The city should subsidize such endeavors, not shut them down, and I guarantee if that was a corporation: 1) It would not be up to code and 2) with a little cash to such and such in the county building, he or she would turn a blind cheek. I have seen it. The people at the Creamery took a dead space and brought it to life, paid for it up front, and made a haven to not only work but to live in. If I had my way, the person that complained would be in jail for ruining something that was worked so hard for, and so many people that they affected. It's places like the Creamery that contribute to the community, not make it worse; and since the city can't seem to do anything, why shouldn't citizens give it a shot?
Len Johnson, Oakland

Corrections

At least a dozen recent capsule film reviews in the Express contained material lifted without attribution from other sources, or language suggesting the writer had seen the film when she had not. A complete report appears in this week's 7 Days column.

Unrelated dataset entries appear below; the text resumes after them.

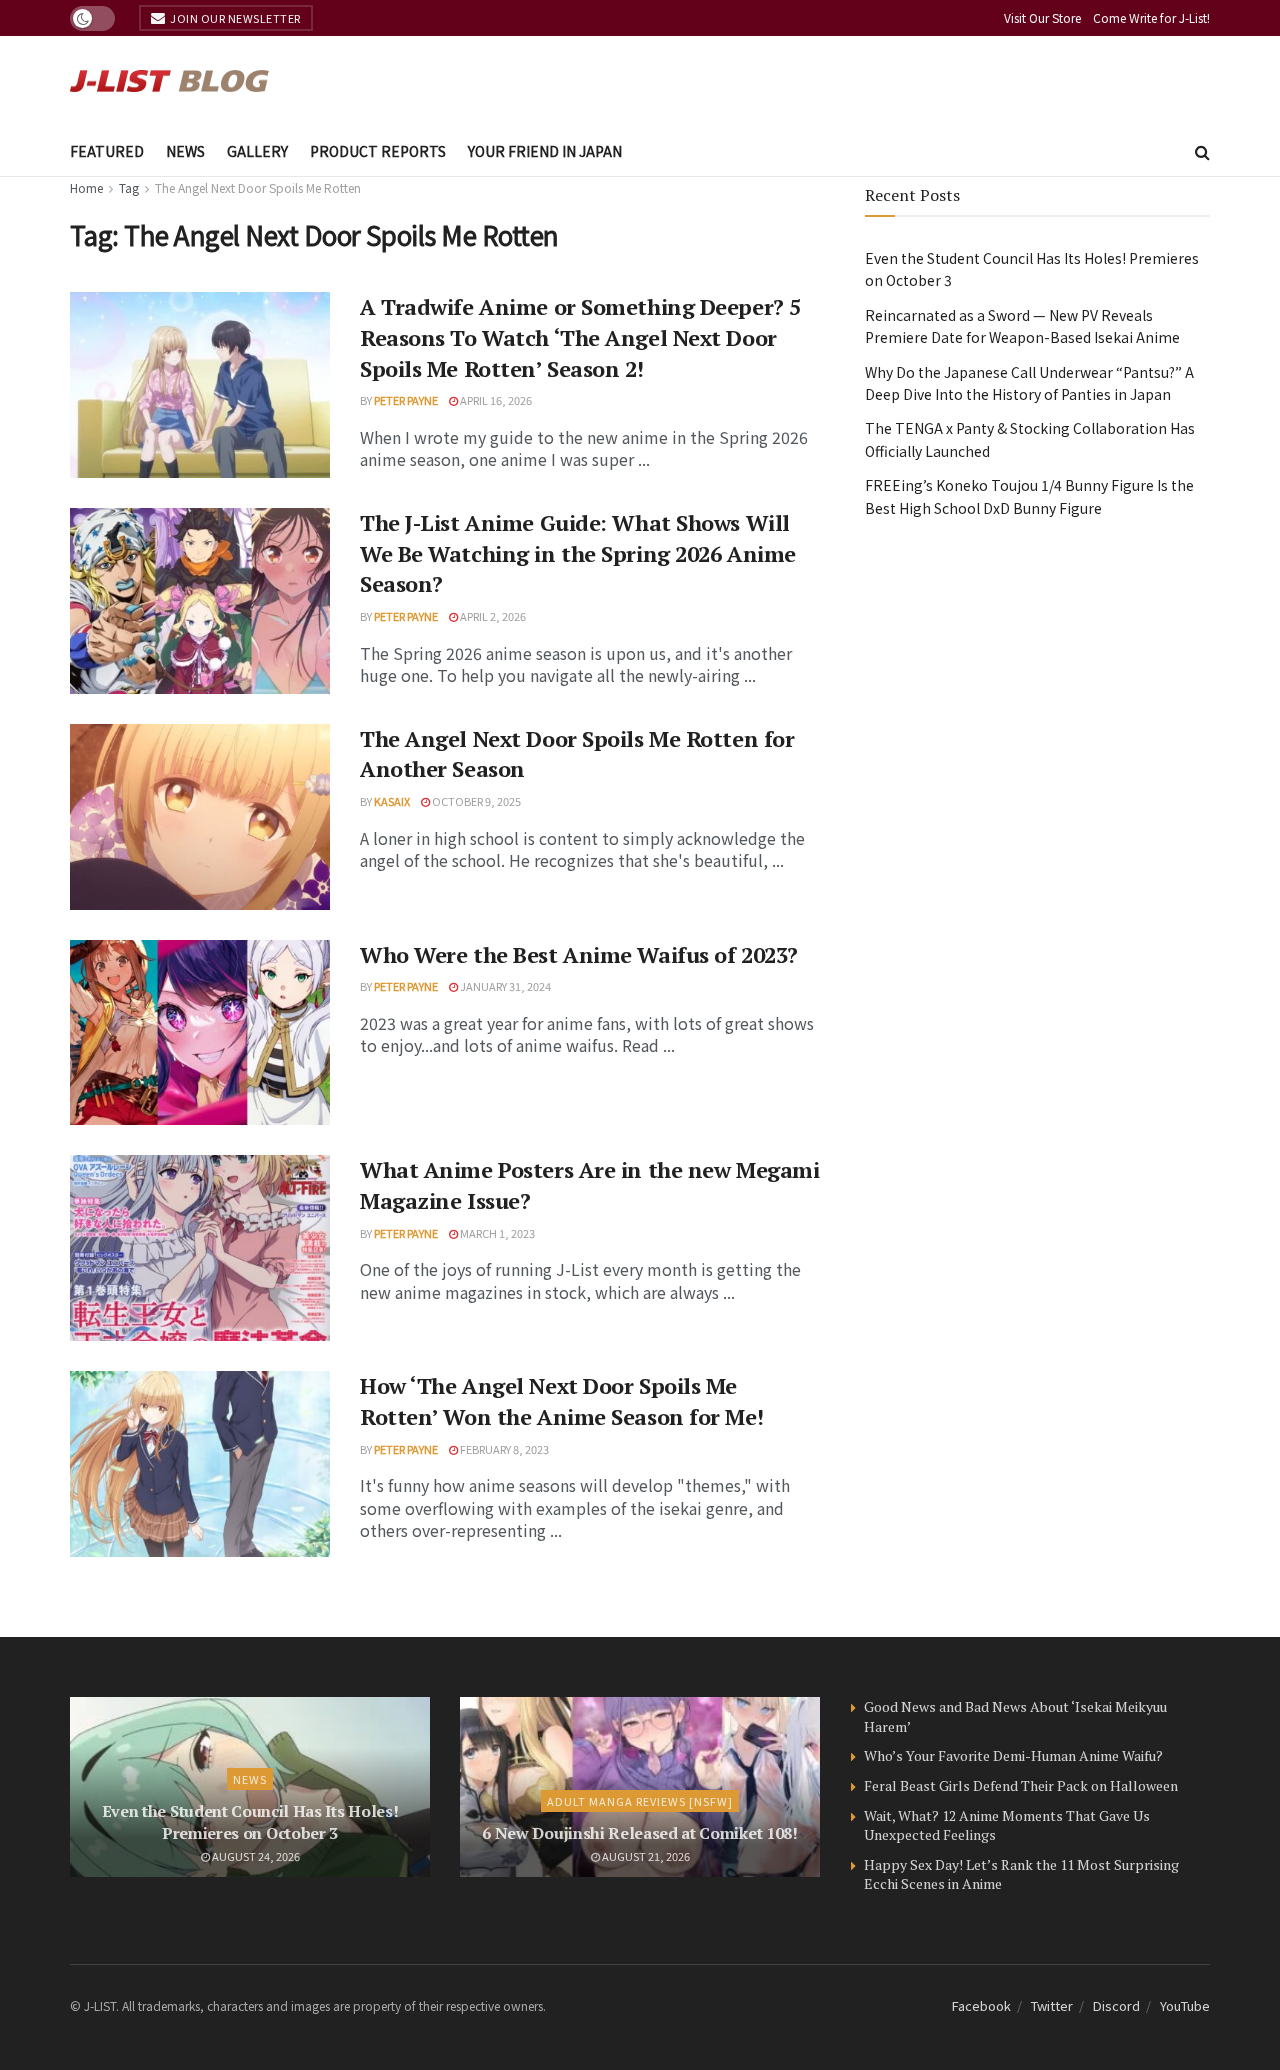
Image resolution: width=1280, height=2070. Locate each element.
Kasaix (392, 801)
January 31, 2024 (504, 986)
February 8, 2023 (503, 1449)
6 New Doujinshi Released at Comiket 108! (639, 1833)
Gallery (257, 151)
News (185, 151)
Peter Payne (406, 400)
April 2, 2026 (492, 616)
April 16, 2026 (495, 400)
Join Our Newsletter (234, 18)
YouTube (1185, 2005)
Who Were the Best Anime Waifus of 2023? (579, 954)
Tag (129, 187)
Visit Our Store (1042, 17)
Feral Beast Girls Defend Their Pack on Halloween (1021, 1785)
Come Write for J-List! (1151, 17)
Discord (1116, 2005)
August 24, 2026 (255, 1856)
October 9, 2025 (475, 801)
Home (86, 187)
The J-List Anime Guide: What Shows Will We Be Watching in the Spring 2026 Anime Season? (578, 553)
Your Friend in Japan (545, 151)
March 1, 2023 (496, 1233)
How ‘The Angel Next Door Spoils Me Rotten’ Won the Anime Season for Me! (561, 1401)
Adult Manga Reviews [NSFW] (640, 1801)
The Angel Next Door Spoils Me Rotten (258, 187)
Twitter (1052, 2005)
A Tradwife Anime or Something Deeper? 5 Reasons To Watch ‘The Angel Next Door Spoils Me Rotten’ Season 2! (580, 337)
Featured (107, 151)
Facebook (981, 2005)
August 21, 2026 (645, 1856)
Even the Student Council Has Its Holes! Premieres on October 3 (250, 1822)
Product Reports (378, 151)
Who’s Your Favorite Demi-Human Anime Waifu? (1013, 1755)
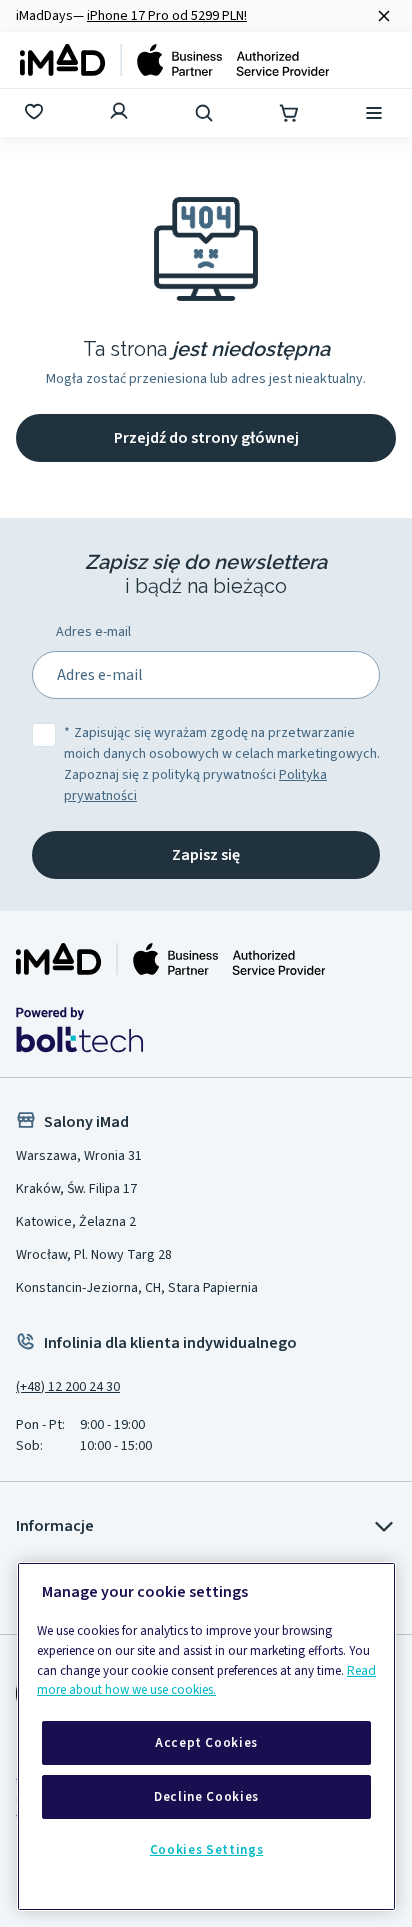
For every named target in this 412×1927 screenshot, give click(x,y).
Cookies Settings (207, 1850)
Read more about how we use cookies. (206, 1681)
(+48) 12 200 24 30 (68, 1387)
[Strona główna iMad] (171, 959)
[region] (206, 1736)
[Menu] (376, 113)
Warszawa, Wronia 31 (79, 1156)
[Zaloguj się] (121, 113)
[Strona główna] (175, 60)
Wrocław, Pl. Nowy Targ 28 (94, 1255)
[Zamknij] (384, 16)
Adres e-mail (93, 632)
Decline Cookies (206, 1797)
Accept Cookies (206, 1743)
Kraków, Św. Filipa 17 (76, 1189)
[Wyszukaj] (206, 113)
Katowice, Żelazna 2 (76, 1222)
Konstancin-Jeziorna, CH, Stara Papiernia (137, 1288)
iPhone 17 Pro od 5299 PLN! (167, 16)
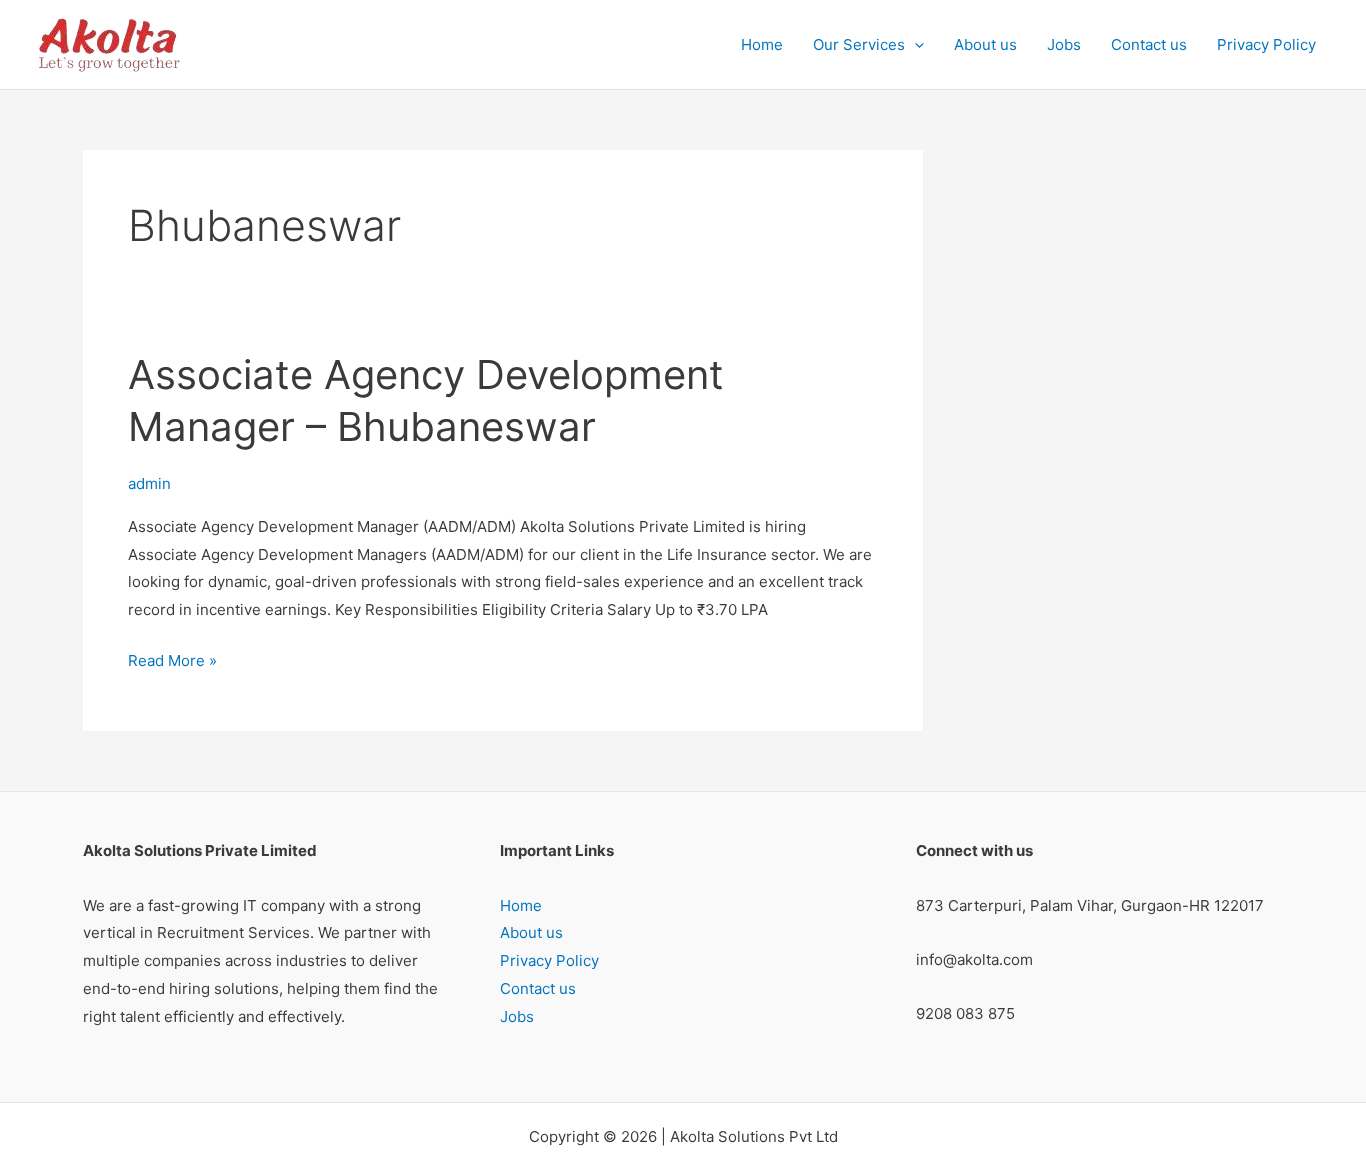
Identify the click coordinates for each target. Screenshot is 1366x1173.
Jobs (1064, 44)
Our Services (859, 44)
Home (762, 44)
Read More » (172, 658)
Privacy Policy (1266, 44)
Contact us (1149, 44)
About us (985, 44)
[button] (914, 45)
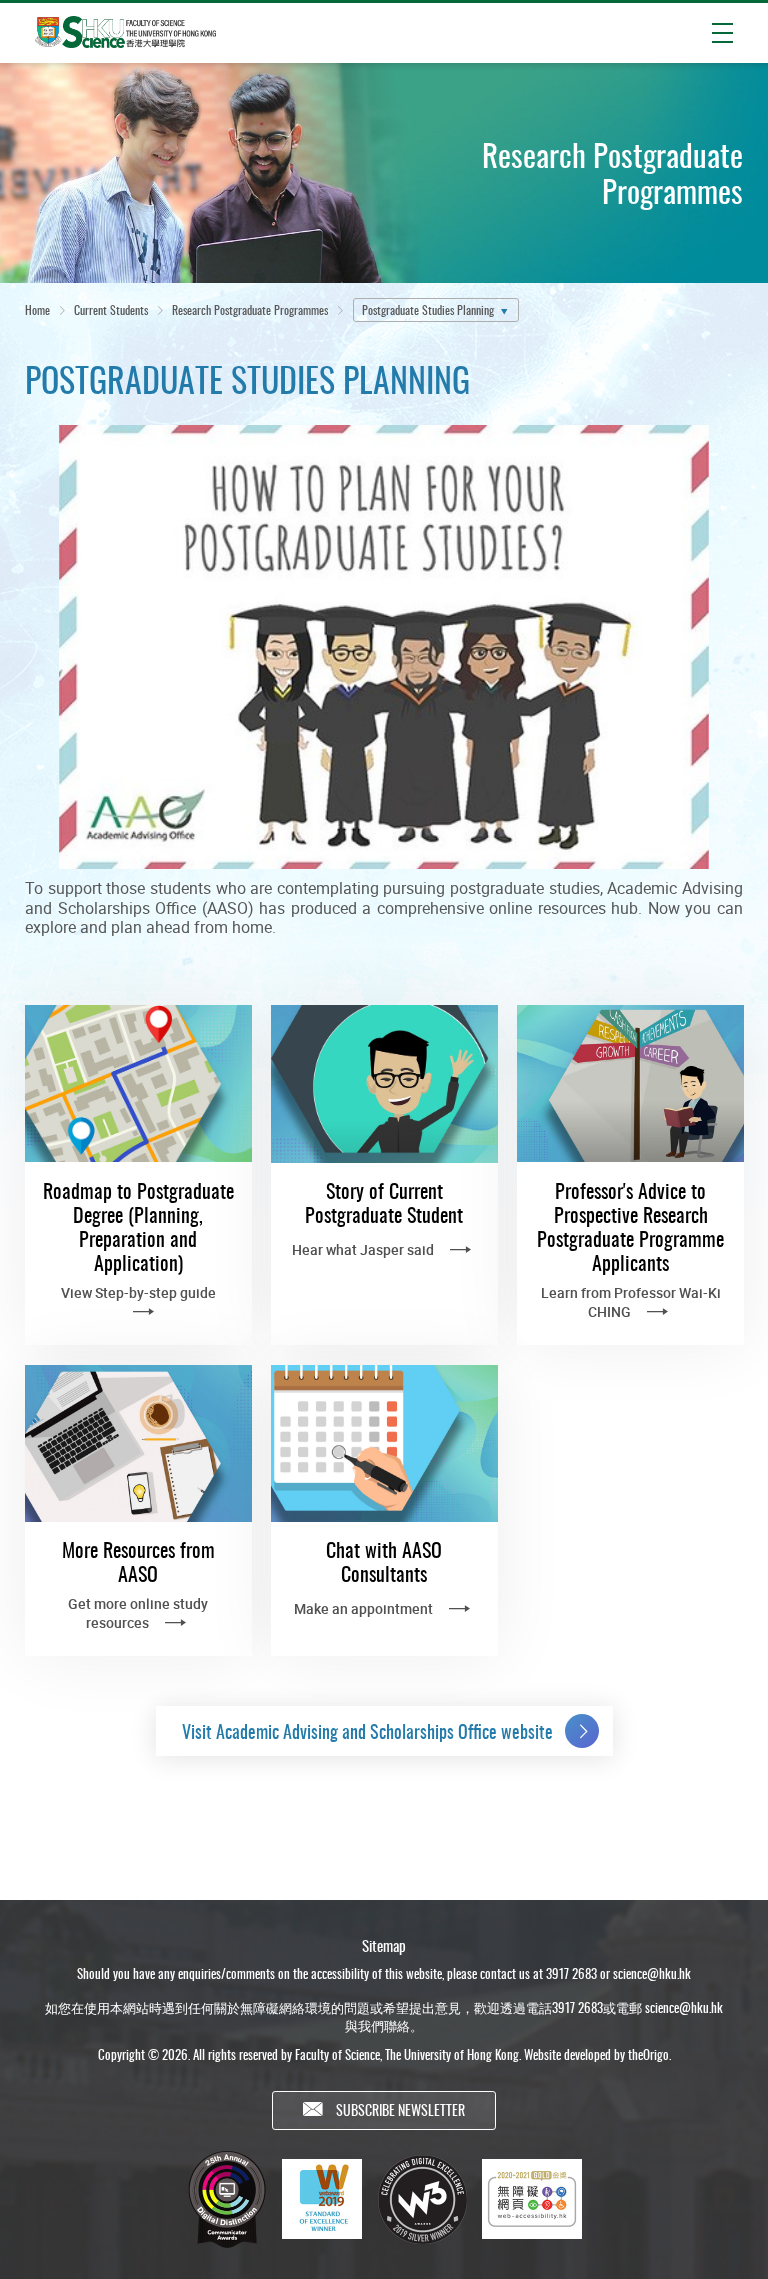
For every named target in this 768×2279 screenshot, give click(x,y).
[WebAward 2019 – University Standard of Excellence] (322, 2199)
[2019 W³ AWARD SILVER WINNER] (422, 2199)
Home (37, 309)
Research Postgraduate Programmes (250, 309)
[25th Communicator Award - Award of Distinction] (227, 2199)
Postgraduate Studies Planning (428, 309)
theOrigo (648, 2054)
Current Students (111, 309)
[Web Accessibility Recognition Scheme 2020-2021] (532, 2199)
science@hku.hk (652, 1973)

In the May 14 City of Warts column "How Not to Write a Law," about the trial of medical marijuana activist Ed Rosenthal, we mischaracterized the participation of fellow pot club operator Bob Martin in several respects. Martin testified in Rosenthal's January trial, but was considerably more reluctant to do so than we suggested. He was compelled to testify by prosecutors and did not, as we appeared to suggest, sing like a bird to eliminate a competitor. In addition, we erroneously reported that Martin was ejected from April's convention of the National Organization for the Reform of Marijuana Laws. In fact, attendee Bill Panzer says he saw Martin leave after a confrontation with Rosenthal.

In our May 7 Best of the East Bay issue, we erroneously stated that "Best Live Mixmaster" DJ Joe Quixx, performs at Oakland's Radio bar every other Friday night. In fact, he performs every Friday at 10 p.m.